The creators of a computer game, that sees Northern Ireland leave the UK in a simulated version of life after Brexit, have been warned they are making “foolish” predictions.
The popular and highly detailed sports game Football Manager 2017 releases early next month but has come in for criticism from DUP MLA Gary Middleton over its simulation of the political landscape following Brexit.
The game sees players take on the complex world of football management, tactics, agents, big money contracts – and in a new feature this year players will have to negotiate their way around the Premiership post-Brexit.
Once players progress through a number of league campaigns they will be presented with one of a number of Brexit scenarios, one of which sees Northern Ireland leave the UK.

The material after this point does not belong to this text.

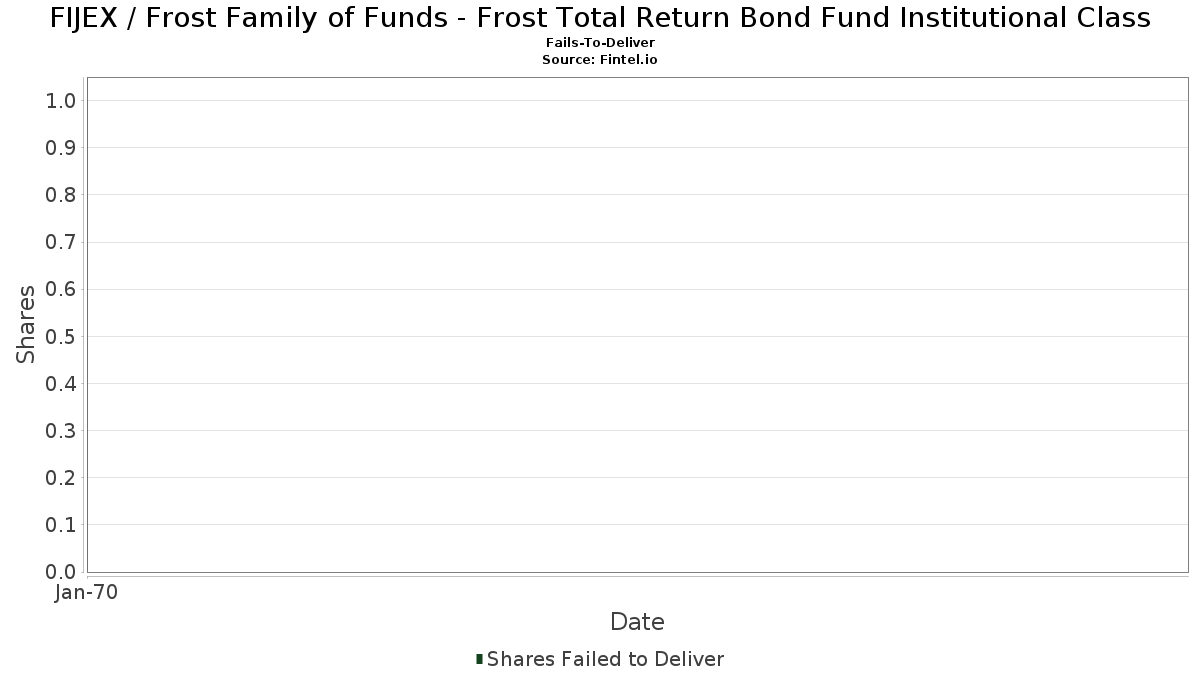Click the 0.2 y-axis tick label
This screenshot has height=675, width=1200.
61,478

Another sees Scotland secede from the Union and yet another sees the creation of a united Ireland.
Miles Jacobson, studio director of the team behind the Football Manager series, Sports Interactive, confirmed the Northern Ireland scenarios on Twitter earlier this week as he answered fans’ questions.
He said the game could “predict” a united Ireland coming about in the years following Brexit but cautioned there was a “very small chance though – the smallest of all the options”.
Mr Middleton described the scenario as “odd” and warned the publishers they risked making “foolish” predictions.
He said: “I think it’s very odd. The problem with that is you’re going to get a situation where the game could turn out to be making foolish predictions.
“Northern Ireland leaving the United Kingdom is plain and simply not going to happen. Any poll taken recently would suggest that there is even less support. It just isn’t realistic.
“I will be interested to see what happens to the Northern Ireland team. Is there going to be just one team for all of Ireland in this scenario?”
Mr Middleton said that he would not discourage Football Manager fans from playing it but warned the game’s creators of the need for sensitivity around Northern Ireland’s place within the United Kingdom.
He said: “I know this game is very popular so I wouldn’t be telling people not to be buying it or anything like that, but these are sensitive issues, especially when it comes to Northern Ireland and our place within the United Kingdom. They need to be sensitive of that.
“They have to be mindful of the political situation and not be seen to be trying to stir people up. Sometimes with these games that is their purpose – to encourage discussion – and I wouldn’t want to be taking away from that but I don’t think that’s the case here and I do think they need to be careful around this whole issue.”